Der September bescherte der deutschen Elektro- und Digitalindustrie 9,3% mehr Bestellungen als ein Jahr zuvor. Aus dem Inland ging ein Zehntel mehr an Aufträgen ein (+ 10,3%). Ausländische Kunden erhöhten Ihre Bestellungen um 8,6%. Dabei legten die Auftragseingänge aus der Eurozone zweistellig zu (+ 14,7%). Die Bestellungen aus Drittländern stiegen im September um 5,8%. „Für die ersten drei Quartale dieses Jahres verzeichnet die Branche damit ein Auftragsplus von 4,2% gegenüber Vorjahr“, sagte ZVEI-Chefvolkswirt Dr. Andreas Gontermann. Während hier die Inlandsorders noch rückläufig waren (- 2,8%), wuchsen die Auftragseingänge aus dem Ausland um 10,0%. Die Bestellungen aus dem gemeinsamen Währungsraum stiegen zwischen Januar und September um 8,1% gegenüber Vorjahr. Noch stärker zogen die Aufträge aus dem übrigen Ausland an (+ 11,0%).

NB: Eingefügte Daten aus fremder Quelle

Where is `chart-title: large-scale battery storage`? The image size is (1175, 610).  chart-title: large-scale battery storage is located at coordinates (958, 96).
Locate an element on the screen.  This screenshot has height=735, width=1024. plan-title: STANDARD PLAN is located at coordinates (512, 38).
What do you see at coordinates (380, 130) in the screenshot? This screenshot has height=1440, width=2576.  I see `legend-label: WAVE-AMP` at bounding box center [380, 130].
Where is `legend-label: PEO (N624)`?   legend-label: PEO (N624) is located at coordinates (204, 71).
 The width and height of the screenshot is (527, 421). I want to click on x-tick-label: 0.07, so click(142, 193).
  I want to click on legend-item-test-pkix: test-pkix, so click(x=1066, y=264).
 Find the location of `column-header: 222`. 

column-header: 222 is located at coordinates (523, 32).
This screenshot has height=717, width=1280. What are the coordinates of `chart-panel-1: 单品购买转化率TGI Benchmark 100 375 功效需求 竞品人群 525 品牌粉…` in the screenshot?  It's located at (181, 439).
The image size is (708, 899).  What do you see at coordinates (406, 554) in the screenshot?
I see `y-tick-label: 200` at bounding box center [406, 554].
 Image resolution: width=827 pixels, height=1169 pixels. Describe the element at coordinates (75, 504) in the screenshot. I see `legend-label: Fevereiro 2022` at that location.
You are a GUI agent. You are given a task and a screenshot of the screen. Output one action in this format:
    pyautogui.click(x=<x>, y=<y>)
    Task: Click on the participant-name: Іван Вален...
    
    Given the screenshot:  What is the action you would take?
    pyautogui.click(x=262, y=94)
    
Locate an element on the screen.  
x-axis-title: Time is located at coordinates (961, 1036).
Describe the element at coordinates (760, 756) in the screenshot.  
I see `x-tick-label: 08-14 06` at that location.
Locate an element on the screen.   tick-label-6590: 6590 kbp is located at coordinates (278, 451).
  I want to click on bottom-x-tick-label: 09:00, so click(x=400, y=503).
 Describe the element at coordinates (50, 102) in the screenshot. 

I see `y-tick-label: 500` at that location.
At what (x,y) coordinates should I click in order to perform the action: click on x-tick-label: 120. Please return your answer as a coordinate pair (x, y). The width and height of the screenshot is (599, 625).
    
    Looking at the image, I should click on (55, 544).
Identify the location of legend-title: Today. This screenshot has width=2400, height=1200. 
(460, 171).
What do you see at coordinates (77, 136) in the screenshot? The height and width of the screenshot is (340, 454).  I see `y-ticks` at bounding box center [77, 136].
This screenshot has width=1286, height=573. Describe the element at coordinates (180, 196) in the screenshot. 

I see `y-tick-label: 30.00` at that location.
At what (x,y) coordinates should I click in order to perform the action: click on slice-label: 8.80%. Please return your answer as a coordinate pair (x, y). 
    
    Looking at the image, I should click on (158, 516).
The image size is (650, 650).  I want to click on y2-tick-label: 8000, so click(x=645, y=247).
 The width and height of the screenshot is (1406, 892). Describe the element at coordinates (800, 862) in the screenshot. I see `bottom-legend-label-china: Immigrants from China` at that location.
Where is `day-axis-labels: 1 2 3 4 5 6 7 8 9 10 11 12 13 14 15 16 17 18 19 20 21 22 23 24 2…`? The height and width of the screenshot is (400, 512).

Geschäftsklima erholt sich, klare Richtung fehlt aber noch immer
Die branchenweite Kapazitätsauslastung hat sich zu Beginn des vierten Quartals zwar um zwei Prozentpunkte auf jetzt 78,2% der betriebsüblichen Vollauslastung erholt, bleibt damit aber weiter unterdurchschnittlich. Die Reichweite der Auftragsbestände fiel von 4,2 Produktionsmonaten vor einem Vierteljahr auf 3,9 etwas zurück. „Die insgesamt immer noch fehlende klare Richtung zeigt sich unter anderem auch bei den Produktions- und Beschäftigungsplänen. Sie entwickelten sich im Oktober nämlich entgegengesetzt: Während erstere leicht stiegen, gaben letztere nach“, sagte Gontermann. Mehr als zwei Fünftel der Unternehmen leiden unter Auftragsmangel, der damit weiter das derzeit größte Produktionshemmnis bleibt.
Schließlich hat sich das Geschäftsklima in der deutschen Elektro- und Digitalindustrie nach dem deutlichen Rücksetzer im Vormonat im Oktober wieder erholt: Sowohl die aktuelle Lage als auch die allgemeinen Geschäftserwartungen wurden besser beurteilt. Letztere zogen sogar recht stark an und schafften es unterm Strich erneut über die Nulllinie. Auch die spezifischeren Exporterwartungen fielen im Oktober etwas günstiger aus als im September.